Sviluppo: 75 m
Esposizione: W
Tempo: 2 h
Difficoltà: VII+ (VI+ e A0/A1), R1/R2
Materiale: friend fino al 5; doppiare 1-2-3-4
Discesa: in doppia
Il ripido versante ovest del Corno d’Aquilio precipita sulla Val d’Adige in un dedalo di piccole e grandi pareti, un angolo appartato della Lessinia dove l’arrampicata conserva un carattere pienamente alpinistico. Lessinia Crack segue una linea breve e molto fisica, quasi sempre in fessura, su calcare di qualità generalmente ottima. La via è stata aperta il 23 maggio 2026 da Walter Polidori, Said Taghipour e New Rocks team. Le protezioni in posto sono ridotte al minimo: poche tracce lungo i tiri, soste attrezzate e il resto da armeggiare con friends e incastri. Itinerario consigliato a cordate abituate alla scalata trad e clean alla valutazione del terreno, con attenzione ad alcuni blocchi incastrati e ai tratti più delicati. Dalla cima della torre il colpo d’occhio sulla Val d’Adige è notevole e l'ambiente ombroso, fresco e ricco di piccoli larici fa sembrare di essere almeno 1000 m più in alto. Sulla stessa torre salgono anche Tastasal e Fessur-INA. Nella zona, poco più avanti si trova la Parete dei Lavoratori con Cotechino e Pearà. Periodo consigliato: fine primavera, estate e autunno. La nostra è stata la prima ripetizione (F.Busato, M.Leorato).

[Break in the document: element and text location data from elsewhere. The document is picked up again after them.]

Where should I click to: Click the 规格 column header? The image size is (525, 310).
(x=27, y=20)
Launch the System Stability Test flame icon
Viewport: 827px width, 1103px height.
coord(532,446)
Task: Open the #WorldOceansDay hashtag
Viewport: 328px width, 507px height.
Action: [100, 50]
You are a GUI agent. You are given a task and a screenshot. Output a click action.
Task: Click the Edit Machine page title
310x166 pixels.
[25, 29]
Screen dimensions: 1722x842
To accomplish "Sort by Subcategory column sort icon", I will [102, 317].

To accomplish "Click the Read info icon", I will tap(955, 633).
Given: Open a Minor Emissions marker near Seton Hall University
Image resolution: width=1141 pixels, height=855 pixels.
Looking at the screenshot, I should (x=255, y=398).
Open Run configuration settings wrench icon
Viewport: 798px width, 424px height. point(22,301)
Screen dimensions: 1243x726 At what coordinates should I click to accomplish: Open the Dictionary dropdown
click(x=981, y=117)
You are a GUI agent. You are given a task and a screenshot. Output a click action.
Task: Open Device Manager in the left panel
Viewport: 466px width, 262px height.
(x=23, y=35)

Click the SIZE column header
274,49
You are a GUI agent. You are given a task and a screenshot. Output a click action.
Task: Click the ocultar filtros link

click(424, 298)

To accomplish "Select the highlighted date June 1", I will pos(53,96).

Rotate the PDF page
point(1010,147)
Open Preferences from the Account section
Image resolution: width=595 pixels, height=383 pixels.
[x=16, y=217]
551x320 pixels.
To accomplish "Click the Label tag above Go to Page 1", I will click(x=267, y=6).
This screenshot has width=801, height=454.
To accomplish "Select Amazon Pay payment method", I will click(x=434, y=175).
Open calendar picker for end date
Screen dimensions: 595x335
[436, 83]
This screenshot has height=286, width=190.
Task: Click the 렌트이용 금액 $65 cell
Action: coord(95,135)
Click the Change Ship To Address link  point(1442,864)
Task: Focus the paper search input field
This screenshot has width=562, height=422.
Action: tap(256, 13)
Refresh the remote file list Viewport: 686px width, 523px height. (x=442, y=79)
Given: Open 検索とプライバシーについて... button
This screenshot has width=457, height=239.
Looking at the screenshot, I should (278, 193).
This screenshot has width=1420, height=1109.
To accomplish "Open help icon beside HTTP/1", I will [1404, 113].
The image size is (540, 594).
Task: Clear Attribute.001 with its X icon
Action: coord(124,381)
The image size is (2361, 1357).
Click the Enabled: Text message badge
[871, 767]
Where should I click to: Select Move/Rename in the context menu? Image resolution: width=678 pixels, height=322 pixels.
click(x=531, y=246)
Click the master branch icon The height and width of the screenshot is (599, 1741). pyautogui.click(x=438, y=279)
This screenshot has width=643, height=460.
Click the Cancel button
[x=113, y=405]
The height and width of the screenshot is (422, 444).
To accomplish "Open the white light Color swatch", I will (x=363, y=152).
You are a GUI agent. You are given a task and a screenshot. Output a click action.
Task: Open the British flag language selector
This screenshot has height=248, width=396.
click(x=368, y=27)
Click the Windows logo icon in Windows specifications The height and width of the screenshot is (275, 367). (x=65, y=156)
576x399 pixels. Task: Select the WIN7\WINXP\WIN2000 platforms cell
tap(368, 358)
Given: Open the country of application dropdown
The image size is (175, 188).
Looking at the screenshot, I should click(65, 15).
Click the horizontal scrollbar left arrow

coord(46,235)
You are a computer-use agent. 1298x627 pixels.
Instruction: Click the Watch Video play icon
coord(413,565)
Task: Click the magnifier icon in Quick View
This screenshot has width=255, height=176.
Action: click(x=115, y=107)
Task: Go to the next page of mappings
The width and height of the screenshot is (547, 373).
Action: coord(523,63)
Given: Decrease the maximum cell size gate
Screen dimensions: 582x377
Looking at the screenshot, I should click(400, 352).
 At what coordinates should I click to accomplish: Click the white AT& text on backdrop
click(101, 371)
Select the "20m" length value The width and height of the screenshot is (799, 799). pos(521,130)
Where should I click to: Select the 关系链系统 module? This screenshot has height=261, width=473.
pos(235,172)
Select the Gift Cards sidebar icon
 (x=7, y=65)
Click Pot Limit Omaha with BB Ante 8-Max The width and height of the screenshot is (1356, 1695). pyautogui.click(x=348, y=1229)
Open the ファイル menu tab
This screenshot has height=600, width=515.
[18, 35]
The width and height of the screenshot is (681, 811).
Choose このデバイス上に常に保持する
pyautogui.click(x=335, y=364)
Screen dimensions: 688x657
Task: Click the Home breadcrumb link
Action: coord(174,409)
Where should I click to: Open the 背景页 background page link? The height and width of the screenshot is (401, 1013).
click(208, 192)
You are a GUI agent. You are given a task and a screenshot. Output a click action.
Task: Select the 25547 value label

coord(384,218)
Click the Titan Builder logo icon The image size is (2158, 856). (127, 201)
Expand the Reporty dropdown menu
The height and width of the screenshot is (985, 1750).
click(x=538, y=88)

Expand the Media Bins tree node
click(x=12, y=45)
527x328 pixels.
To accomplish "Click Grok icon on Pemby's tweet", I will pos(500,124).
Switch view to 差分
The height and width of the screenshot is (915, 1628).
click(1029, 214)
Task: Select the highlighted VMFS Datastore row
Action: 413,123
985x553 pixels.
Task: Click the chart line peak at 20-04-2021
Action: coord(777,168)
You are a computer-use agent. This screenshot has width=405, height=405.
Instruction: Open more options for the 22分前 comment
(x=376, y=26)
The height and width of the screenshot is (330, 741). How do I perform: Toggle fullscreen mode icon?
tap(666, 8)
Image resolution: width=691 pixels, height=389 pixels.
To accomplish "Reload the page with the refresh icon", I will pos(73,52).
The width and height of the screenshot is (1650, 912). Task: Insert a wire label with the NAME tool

Accesso: raggiungere la località Coste di S.Anna d'Alfaedo, in Lessinia orientale. Da Coste proseguire fino al grande e gratuito parcheggio “Tommasi 2”. Dal parcheggio prendere la strada asfaltata che sale a sinistra, seguendo le indicazioni del sentiero 234 per il Corno d’Aquilio. Quando la strada piega a destra, continuare dritti passando nei pressi dell’agriturismo Le Coste. La sterrata diventa poi sentiero e raggiunge una palina con indicazione a sinistra per il sentiero 250, Rocca Pia; proseguire invece dritti sul 234.
Descrizione:
L1 - Attaccare la fessura, inizialmente con bordo buono poi con buoni incastri di pugno. Si raggiungono due cordoni su massi incastrati ed un fix. Più in alto si trovano due chiodi. Uscita su cengia a sinistra. 20 m, VI, VI+, poi VII+ oppure VI+ e A0/A1 su friend.
L2 - Traversare a destra della sosta (fix), quindi rientrare nel diedro fessurato. Seguire la fessura liscia, aperta e leggermente strapiombante, dove sono presenti in alto due chiodi ed un cordino su masso incastrato. Uscire su cengia erbosa e spostarsi a destra fino alla S2 della via Tastasal. 25 m, VI+, fino al VII+ oppure VI+ e A0/A1 su friend.
L3 - Traversare a sinistra e imboccare un ampio camino. Usciti dal camino si raggiunge una zona più appoggiata, dove da destra arriva la via Tastasal. Continuare pochi metri fino alla S3 di Tastasal. Libro di via. 20 m, V+.
L4 - Salire leggermente e poi traversare a sinistra doppiando lo spigolo. Continuare verso sinistra fino a prendere una piccola fessura poco sotto la cima. Salirla e raggiungere la sosta su cordone. 10 m, 1 passo di VI+.
Discesa: dalla cima scendere con brevissima doppia da cordone a sinistra faccia a valle fino all'anello di S3. Da qui una doppia di 50 m riporta alla base della parete, nei pressi dell’attacco.